プロフィール:馬渕 磨理子(まぶち まりこ)
京都大学公共政策大学院、修士過程を修了。フィスコ企業リサーチレポーターとして、個別銘柄の分析を行う。認定テクニカルアナリスト(CMTA®)。全国各地で登壇、日経CNBC出演、プレジデント、SPA!など多数メディア掲載の実績を持つ。また、ベンチャー企業でマーケティング・未上場企業のアナリスト業務を担当するパラレルキャリア。大学時代は国際政治学を専攻し、ミス同志社を受賞。

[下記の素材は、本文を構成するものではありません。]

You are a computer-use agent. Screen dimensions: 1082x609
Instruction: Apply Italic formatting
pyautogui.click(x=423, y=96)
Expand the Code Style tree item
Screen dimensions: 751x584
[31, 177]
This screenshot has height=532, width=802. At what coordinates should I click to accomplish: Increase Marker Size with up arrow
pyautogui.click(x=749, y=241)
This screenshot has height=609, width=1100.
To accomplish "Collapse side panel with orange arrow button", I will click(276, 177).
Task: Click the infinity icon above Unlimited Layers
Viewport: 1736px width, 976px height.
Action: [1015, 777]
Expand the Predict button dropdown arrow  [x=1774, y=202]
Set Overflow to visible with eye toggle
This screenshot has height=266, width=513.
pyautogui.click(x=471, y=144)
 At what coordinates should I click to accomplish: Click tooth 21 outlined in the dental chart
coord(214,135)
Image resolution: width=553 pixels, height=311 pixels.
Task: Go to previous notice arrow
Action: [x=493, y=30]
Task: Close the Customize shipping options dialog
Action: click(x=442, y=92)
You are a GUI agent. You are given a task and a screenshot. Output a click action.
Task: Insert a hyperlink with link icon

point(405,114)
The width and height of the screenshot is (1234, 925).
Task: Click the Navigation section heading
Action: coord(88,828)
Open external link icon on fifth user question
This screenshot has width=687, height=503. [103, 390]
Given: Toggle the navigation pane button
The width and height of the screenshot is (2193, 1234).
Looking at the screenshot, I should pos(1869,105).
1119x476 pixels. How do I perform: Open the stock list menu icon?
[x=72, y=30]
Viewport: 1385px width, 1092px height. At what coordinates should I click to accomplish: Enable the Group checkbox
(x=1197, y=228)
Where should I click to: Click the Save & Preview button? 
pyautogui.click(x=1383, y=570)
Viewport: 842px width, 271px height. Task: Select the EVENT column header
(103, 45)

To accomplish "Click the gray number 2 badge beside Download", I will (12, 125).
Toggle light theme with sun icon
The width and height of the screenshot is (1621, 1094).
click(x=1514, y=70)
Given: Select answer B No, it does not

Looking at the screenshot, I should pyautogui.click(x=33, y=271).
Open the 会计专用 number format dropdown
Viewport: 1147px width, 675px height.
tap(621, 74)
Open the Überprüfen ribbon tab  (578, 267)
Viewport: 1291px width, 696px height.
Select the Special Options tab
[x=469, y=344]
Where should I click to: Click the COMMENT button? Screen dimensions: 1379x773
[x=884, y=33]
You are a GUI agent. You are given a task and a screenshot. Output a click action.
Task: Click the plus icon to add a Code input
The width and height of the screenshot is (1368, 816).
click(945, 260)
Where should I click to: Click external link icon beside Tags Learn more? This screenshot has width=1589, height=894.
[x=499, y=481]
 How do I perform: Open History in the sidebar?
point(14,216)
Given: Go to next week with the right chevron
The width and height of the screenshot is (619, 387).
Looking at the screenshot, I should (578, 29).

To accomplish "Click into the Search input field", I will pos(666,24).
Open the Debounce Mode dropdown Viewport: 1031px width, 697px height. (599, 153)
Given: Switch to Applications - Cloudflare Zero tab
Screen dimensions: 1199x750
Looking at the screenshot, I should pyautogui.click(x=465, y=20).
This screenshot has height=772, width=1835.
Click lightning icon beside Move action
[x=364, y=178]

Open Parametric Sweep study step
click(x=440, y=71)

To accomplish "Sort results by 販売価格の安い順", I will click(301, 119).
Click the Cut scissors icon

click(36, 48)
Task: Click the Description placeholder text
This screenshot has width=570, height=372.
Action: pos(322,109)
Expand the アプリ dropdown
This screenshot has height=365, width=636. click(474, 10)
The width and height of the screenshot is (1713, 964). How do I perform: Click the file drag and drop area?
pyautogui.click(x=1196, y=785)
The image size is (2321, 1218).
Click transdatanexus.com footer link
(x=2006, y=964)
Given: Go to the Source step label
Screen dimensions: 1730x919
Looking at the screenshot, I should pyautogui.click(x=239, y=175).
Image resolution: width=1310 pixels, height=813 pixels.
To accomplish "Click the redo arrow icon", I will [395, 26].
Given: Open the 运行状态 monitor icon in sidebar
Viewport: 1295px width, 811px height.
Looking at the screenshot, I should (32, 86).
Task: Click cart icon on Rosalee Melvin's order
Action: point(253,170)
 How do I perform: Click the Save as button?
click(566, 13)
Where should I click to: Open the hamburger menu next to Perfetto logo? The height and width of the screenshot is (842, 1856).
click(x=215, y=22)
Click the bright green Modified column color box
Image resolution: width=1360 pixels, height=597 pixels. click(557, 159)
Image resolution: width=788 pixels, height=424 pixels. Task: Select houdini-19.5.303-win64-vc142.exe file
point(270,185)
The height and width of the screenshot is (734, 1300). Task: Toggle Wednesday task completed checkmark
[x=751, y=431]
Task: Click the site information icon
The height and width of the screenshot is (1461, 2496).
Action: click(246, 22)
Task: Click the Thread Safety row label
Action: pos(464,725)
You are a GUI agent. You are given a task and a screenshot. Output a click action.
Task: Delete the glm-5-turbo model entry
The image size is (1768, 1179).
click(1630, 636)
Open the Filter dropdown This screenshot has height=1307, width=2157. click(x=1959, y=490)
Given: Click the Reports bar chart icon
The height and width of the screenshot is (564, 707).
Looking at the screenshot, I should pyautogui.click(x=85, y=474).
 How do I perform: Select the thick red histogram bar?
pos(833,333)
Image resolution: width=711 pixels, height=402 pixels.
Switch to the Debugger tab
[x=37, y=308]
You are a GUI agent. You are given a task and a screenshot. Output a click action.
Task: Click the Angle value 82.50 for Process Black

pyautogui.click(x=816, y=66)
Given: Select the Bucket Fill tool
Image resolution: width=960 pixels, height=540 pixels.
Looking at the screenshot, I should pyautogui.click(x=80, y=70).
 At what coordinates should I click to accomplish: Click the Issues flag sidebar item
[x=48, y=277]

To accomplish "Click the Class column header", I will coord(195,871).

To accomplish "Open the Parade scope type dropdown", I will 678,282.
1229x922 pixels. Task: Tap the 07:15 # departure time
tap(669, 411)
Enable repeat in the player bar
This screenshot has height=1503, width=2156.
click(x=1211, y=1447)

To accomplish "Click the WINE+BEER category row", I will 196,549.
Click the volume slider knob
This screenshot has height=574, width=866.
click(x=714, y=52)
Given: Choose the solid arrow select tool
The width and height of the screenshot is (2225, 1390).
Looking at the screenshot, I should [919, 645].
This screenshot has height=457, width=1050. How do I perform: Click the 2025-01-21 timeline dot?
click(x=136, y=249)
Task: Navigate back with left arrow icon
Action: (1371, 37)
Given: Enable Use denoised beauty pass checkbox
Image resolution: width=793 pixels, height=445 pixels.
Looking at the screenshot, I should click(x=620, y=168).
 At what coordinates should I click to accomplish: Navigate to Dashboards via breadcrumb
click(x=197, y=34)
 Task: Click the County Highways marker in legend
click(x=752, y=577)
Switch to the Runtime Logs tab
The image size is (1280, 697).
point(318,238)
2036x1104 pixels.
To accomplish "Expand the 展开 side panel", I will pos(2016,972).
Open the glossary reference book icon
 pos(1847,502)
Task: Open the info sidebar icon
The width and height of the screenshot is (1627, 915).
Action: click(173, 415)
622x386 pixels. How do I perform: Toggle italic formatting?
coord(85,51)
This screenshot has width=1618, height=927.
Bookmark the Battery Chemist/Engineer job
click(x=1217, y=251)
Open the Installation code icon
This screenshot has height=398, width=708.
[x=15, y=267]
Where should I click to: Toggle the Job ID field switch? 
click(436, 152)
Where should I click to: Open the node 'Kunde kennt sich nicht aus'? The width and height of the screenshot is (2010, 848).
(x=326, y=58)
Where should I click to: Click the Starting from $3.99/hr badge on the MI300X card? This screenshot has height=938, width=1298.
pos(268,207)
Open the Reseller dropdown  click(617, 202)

Twitter:https://twitter.com/marikomabuchi
アルコール度数はわずか0.5%『ビアリー」が開拓した新たなニーズ
3月にアサヒビールが「微アルコール」である『ビアリー』と名付けられた商品を発表しました。アルコール度数は、わずか0.5%。看板商品のスーパードライの10分の1です。
「お酒」と「ノンアル」の“すき間”には、想像以上のマーケットニーズがあると考えられ、「微アルコール」という新しいカテゴリーは、それらの受け皿となる可能性を秘めています。
発売したばかりの『ビアリー』ですが、売れ行きが好調です。今回は、新規開拓に積極的なアサヒビールの戦略についてみていきます。
<ビール業界「5つのカテゴリー」>
そもそも、日本のビール市場は、5つのカテゴリーに分かれています。
1. 普通のビール
2. ワンランク上のプレミアムビールや地ビール
3. 発泡酒、
4. 新ジャンル(第三のビール)
→ NEW!「微アルコール」
5. ノンアルコールビール
(1)〜(4)までのカテゴリーがアルコール飲料で、アルコール度数は約「3~5%」となっています。一方で、(5)のノンアルコールビールはアルコール度数0.00%です。
この“すき間”に位置するのが、「微アルコール」です。ありそうでなかった、新しいマーケットを作りだそうとしているのが、アサヒビールの『ビアリー』なのです。
なぜ「微アルコール」なのか?
なぜ今「微アルコール」なのか。その背景には、次の2点が挙げられます。
1. 世界保健機関(WHO)の「アルコールの有害な使用の低減のための世界戦略」
2. 若者のアルコール離れ
上記はビール類の市場規模の推移を3つのカテゴリ(ビール、発泡酒、新ジャンル)に分けて時系列でグラフ化したものです。
ビール系アルコール飲料の市場規模のピークは1994年で、当時は年間5億7,200万ケースの出荷を誇っていました。その後、年々減少を続け、19年は計3億8,458万ケースと、15年連続で前年を割り込んでいます。「ビール離れ」が指摘されて久しいですが、まさにそれを裏付けるデータになっています。
※参考:ビール市場、15年連続で前年割れ 「第三」初の4割 – 日本経済新聞(2020年1月16日配信)
また、ビール離れは世界的なトレンドといえそうです。WHOが2010年に「アルコールの有害な使用の低減のための世界戦略」を公表しました。WHOが飲酒問題に懸念を示したことで、嗜好品とされるたばこを健康への悪影響を問題視して厳しく規制した経緯があるだけに、各社は神経をとがらせており、自ら飲み過ぎを避けるよう促す取り組みが始まっています。
さらに、若者のアルコール離れや健康志向の高まりも関係しています。それに加えて、新型コロナウイルスの影響もあり、飲酒を伴う会食が感染拡大の要因の1つとされる中で、ノンアル飲料は飲食店でも人気が上昇しました。
そして、外出自粛は消費者の健康志向も強めており、ノンアルへのシフト転換となった形です。